:: Task statement ::
Below are records; write all of them out exactly.

Pixel coordinate grounding data:
· · ·

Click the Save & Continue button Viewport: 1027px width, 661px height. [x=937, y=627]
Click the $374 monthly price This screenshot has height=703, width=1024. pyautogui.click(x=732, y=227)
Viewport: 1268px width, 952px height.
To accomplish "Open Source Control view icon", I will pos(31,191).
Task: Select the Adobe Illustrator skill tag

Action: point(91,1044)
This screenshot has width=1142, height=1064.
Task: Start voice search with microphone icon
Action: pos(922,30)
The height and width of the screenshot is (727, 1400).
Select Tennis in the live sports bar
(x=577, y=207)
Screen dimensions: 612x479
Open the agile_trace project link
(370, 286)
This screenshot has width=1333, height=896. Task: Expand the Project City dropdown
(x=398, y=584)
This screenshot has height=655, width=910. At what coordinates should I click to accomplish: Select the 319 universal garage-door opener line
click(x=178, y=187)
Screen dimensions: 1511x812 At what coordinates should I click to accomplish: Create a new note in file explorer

· · ·

:: Expected output ::
Click the Save & Continue button Viewport: 1027px width, 661px height. [x=937, y=627]
Click the $374 monthly price This screenshot has height=703, width=1024. pyautogui.click(x=732, y=227)
Viewport: 1268px width, 952px height.
To accomplish "Open Source Control view icon", I will pos(31,191).
Task: Select the Adobe Illustrator skill tag

Action: point(91,1044)
This screenshot has width=1142, height=1064.
Task: Start voice search with microphone icon
Action: pos(922,30)
The height and width of the screenshot is (727, 1400).
Select Tennis in the live sports bar
(x=577, y=207)
Screen dimensions: 612x479
Open the agile_trace project link
(370, 286)
This screenshot has width=1333, height=896. Task: Expand the Project City dropdown
(x=398, y=584)
This screenshot has height=655, width=910. At what coordinates should I click to accomplish: Select the 319 universal garage-door opener line
click(x=178, y=187)
Screen dimensions: 1511x812 At what coordinates should I click to accomplish: Create a new note in file explorer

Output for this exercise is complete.